La sconfitta senza appello del Pd e della vecchia nomenclatura

Inevitabile adesso un cambio di marcia e una gestione rinnovata del partito
di Riccardo Tripepi
7 giugno 2016
10:01

I partiti cominciano a metabolizzare il voto di domenica scorso. E soprattutto in casa Pd il giorno dopo le elezioni ha il sapore acre della sconfitta.


Il partito di Magorno perde a Cosenza in mala maniera dopo una campagna elettorale macchiata da continui errori di valutazione e sui tempi delle decisioni. La scelta di Guccione è stata tardiva e anche la politica delle alleanze ha lasciato a desiderare. La discesa di Verdini al fianco del centrosinistra, poi, sembra aver determinato un ulteriore distacco dall’elettorato. Il dato venuto fuori dalle urne è impietoso: se Mario Occhiuto sfiora il 60%, Guccione insieme ad Enzo Paolini e al Nuove Centrodestra dei fratelli Gentile arriva a mala pena al 30%.

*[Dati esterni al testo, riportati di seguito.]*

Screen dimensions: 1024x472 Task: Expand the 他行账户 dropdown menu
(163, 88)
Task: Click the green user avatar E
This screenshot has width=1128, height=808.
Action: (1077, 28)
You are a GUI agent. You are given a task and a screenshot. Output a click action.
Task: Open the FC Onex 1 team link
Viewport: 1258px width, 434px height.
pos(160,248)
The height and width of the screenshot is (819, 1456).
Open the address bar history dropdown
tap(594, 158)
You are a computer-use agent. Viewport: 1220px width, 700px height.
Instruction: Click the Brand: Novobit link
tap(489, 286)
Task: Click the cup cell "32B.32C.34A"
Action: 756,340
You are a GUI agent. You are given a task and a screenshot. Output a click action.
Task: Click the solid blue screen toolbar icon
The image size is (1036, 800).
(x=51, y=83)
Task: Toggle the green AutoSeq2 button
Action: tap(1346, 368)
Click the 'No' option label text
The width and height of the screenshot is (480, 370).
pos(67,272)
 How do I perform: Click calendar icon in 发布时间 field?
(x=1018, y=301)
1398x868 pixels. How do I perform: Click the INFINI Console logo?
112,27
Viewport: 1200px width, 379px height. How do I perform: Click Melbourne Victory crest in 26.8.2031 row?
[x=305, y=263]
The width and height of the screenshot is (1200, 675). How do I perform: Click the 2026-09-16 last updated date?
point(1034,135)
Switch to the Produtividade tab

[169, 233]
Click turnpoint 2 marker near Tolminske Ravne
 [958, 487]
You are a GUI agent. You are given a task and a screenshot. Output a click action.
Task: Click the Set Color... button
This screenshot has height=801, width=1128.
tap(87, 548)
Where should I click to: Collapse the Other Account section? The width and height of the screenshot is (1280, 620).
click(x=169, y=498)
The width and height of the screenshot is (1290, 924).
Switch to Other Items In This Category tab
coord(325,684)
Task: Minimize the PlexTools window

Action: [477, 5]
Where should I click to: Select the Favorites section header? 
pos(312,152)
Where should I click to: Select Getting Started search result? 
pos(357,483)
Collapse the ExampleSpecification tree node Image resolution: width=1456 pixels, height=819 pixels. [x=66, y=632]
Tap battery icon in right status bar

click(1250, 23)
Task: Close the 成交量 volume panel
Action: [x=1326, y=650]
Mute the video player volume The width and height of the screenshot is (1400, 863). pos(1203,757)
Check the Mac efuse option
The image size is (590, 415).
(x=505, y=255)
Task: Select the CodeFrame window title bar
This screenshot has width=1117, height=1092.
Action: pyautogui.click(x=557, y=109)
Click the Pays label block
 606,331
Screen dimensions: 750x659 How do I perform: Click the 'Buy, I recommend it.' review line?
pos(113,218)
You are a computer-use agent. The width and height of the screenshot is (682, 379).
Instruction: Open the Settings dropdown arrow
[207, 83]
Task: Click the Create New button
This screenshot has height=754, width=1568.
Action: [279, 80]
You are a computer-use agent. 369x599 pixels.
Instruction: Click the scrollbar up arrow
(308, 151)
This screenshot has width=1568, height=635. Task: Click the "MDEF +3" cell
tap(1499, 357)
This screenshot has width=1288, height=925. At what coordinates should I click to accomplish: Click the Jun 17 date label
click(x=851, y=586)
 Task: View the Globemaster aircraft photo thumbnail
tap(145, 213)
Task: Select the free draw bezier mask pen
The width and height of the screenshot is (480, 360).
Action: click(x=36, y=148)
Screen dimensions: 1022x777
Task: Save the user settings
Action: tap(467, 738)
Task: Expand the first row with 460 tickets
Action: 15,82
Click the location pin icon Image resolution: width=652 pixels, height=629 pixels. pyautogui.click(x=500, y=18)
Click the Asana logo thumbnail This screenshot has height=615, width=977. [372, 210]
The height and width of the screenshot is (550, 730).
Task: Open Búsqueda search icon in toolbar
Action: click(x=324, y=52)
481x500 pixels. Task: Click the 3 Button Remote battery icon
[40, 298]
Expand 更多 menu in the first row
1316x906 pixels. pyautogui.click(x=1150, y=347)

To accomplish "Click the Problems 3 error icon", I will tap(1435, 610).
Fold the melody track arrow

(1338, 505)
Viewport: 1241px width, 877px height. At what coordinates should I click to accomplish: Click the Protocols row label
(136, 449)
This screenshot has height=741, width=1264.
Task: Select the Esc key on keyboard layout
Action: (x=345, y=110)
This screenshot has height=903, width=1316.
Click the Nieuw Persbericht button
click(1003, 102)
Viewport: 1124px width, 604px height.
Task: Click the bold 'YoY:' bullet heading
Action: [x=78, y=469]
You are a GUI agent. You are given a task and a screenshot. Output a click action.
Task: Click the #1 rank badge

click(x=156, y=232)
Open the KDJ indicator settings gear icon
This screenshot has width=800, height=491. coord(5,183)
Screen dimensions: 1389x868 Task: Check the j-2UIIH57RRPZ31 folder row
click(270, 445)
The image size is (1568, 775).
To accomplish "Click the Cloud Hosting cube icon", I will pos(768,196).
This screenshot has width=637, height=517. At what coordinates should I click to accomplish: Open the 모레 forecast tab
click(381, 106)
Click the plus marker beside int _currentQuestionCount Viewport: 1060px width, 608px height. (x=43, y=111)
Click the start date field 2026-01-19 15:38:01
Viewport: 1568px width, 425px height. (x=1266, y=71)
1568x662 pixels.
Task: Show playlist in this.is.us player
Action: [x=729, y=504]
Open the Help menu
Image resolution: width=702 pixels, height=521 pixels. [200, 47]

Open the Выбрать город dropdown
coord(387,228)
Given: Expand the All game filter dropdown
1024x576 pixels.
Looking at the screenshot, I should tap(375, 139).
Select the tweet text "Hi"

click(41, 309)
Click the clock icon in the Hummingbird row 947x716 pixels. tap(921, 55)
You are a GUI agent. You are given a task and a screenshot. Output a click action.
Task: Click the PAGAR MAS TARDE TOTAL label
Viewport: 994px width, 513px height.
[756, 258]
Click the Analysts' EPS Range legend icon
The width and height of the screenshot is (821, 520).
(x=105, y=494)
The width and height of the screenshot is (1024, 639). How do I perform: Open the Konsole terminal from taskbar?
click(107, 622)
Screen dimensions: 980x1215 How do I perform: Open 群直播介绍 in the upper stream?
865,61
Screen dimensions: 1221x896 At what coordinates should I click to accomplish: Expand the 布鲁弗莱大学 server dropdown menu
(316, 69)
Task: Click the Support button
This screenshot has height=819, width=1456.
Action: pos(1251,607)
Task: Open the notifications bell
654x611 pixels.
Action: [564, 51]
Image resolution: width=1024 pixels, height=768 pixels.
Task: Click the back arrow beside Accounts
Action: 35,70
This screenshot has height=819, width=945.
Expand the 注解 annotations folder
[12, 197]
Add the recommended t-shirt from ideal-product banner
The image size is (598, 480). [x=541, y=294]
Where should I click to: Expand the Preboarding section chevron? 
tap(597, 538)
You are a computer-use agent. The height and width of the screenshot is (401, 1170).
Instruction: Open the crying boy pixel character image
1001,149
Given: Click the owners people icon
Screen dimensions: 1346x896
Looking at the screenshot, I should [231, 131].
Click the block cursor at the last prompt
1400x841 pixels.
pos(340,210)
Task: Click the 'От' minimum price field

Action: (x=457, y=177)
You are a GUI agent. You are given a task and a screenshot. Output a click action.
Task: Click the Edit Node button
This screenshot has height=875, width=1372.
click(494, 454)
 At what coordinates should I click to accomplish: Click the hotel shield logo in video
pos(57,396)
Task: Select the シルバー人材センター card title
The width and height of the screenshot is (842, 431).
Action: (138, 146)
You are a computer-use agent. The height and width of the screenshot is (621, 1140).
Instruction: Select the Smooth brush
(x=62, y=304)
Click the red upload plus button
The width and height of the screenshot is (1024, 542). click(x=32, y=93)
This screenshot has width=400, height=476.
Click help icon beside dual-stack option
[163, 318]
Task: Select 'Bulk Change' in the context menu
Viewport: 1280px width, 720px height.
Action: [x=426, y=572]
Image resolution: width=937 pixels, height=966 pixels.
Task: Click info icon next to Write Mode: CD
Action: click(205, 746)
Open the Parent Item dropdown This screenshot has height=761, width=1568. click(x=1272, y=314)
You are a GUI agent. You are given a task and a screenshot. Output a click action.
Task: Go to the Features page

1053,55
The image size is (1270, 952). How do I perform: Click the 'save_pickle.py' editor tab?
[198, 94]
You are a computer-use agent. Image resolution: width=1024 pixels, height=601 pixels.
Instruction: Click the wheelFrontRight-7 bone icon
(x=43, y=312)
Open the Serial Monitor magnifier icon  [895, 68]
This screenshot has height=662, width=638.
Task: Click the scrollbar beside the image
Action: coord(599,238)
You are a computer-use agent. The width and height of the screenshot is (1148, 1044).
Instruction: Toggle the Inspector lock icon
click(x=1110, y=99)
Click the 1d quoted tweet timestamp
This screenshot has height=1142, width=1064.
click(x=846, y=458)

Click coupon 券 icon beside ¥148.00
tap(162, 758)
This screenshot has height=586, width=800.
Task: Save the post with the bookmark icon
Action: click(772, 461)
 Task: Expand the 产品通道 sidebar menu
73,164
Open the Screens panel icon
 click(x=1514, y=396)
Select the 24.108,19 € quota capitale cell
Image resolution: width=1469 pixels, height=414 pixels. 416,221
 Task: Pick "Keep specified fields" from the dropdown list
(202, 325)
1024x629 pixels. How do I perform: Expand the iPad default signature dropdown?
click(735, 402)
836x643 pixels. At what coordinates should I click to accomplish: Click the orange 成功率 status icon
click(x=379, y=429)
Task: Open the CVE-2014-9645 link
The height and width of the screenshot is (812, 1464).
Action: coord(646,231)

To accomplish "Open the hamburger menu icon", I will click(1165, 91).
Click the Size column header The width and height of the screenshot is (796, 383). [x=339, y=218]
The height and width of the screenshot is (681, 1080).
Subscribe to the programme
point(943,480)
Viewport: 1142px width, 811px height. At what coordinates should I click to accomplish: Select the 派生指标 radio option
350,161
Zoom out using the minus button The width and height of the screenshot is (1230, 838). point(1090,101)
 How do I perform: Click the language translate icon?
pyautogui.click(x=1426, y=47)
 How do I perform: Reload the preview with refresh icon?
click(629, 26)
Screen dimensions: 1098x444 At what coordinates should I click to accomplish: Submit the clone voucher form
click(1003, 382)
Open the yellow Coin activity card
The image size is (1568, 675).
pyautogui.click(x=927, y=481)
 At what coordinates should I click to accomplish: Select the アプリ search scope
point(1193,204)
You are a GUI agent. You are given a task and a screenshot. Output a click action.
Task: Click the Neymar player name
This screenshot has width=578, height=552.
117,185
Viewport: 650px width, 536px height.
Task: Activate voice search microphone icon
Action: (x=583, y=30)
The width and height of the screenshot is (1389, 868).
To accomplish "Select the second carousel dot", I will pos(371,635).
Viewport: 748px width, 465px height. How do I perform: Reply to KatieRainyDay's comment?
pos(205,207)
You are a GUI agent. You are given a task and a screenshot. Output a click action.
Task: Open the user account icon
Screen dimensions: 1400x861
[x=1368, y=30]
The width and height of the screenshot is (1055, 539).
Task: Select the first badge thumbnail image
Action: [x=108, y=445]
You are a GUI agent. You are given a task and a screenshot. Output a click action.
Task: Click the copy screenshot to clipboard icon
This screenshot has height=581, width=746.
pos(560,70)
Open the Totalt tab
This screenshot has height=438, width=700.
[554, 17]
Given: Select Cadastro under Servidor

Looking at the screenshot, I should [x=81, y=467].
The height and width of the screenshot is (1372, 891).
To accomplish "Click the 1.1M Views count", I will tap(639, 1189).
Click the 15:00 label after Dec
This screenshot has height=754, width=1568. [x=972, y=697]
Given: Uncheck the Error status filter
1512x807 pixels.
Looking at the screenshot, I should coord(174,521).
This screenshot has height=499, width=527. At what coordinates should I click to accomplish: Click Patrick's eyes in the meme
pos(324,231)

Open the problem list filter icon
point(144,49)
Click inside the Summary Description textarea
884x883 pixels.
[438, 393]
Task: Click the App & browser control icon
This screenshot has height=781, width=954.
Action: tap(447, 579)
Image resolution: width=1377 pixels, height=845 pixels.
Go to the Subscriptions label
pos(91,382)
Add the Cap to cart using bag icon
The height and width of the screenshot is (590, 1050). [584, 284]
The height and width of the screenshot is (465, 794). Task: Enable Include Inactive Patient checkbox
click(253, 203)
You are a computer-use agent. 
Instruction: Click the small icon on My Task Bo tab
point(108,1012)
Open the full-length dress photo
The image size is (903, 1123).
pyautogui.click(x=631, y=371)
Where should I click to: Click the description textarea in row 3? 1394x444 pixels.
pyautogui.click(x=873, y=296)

Una vera e propria ecatombe. Nella quale si è consumato anche un piccolo giallo. Guccione ha preso 8 punti percentuali in meno rispetto alle proprie liste. Il che per i malpensanti significa che più di qualcuno all’interno dello schieramento del centrosinistra ha giocato a perdere. Troppi franchi tiratori, insomma.


Se poi si guarda a Crotone dove la Barbieri è riuscita ad al ballottaggio con Pugliese sostenuto dalla famiglia Sculco, pur con il centrodestra fuorigioco, si capisce che il risultato complessivo non può essere soddisfacente. Un risultato reso ancora più amaro da quanto avvenuto a Platì, dove con l’abbandono di Anna Rita Leonardi, a pochi giorni dal termine per la presentazione delle liste, ha sancito la fuoriuscita democrat dal centro aspromontano. Un abbandono non ancora chiarito nel dettaglio e arrivato dopo quasi un anno di campagna elettorale volta a dimostrare l’impegno per uno dei Comuni in cui si sente di più la pervasività della criminalità organizzata e dove da diverse tornate le elezioni venivano annullate per mancato raggiungimento del quorum.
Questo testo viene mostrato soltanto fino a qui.